**Your goal**. Quote the entries below from the line with "Screen dimensions: 656x575" through the line with "You are a computer-use", both ends included, and only those lines.

**Listed records**.
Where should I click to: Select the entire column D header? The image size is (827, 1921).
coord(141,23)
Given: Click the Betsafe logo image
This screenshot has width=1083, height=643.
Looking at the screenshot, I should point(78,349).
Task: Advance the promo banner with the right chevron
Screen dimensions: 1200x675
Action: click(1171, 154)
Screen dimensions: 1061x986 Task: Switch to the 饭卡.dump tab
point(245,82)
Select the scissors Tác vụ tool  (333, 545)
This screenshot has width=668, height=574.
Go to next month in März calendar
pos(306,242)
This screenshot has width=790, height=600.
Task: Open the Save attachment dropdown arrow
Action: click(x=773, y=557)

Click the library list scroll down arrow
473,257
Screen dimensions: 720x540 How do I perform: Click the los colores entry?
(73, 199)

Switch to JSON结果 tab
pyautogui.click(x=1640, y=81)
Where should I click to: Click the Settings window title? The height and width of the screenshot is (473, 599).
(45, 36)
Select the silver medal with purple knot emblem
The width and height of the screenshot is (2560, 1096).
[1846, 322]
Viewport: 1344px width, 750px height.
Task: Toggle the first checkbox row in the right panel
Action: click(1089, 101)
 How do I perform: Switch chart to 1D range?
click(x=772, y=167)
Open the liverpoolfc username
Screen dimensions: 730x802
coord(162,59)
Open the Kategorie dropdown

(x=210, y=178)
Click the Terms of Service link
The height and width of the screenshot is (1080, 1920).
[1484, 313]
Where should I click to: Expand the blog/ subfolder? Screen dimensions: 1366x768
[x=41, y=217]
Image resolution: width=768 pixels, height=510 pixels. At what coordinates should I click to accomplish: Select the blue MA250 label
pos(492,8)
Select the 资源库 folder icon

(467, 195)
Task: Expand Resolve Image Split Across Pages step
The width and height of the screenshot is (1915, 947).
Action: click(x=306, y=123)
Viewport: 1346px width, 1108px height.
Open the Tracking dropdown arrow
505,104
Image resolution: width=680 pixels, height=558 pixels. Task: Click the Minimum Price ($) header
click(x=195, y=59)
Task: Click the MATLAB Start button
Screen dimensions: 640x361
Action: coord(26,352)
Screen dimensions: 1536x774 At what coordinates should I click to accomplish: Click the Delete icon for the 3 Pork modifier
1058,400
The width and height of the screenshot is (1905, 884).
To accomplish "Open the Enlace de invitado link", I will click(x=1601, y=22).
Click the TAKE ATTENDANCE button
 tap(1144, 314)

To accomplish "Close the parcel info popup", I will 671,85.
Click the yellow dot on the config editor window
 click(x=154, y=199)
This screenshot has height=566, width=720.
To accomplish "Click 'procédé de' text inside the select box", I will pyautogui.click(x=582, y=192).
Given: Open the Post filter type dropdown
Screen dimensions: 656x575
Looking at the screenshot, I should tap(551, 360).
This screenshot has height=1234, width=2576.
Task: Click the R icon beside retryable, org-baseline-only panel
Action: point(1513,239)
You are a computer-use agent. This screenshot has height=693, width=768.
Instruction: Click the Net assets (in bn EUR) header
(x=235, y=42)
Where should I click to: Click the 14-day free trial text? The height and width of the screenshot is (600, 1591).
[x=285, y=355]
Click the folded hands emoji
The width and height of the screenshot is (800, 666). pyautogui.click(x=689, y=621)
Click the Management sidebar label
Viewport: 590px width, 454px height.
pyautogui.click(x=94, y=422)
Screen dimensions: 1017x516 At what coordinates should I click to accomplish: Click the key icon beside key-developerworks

**Output**.
Screen dimensions: 656x575
Looking at the screenshot, I should tap(551, 360).
This screenshot has height=1234, width=2576.
Task: Click the R icon beside retryable, org-baseline-only panel
Action: point(1513,239)
You are a computer-use agent. This screenshot has height=693, width=768.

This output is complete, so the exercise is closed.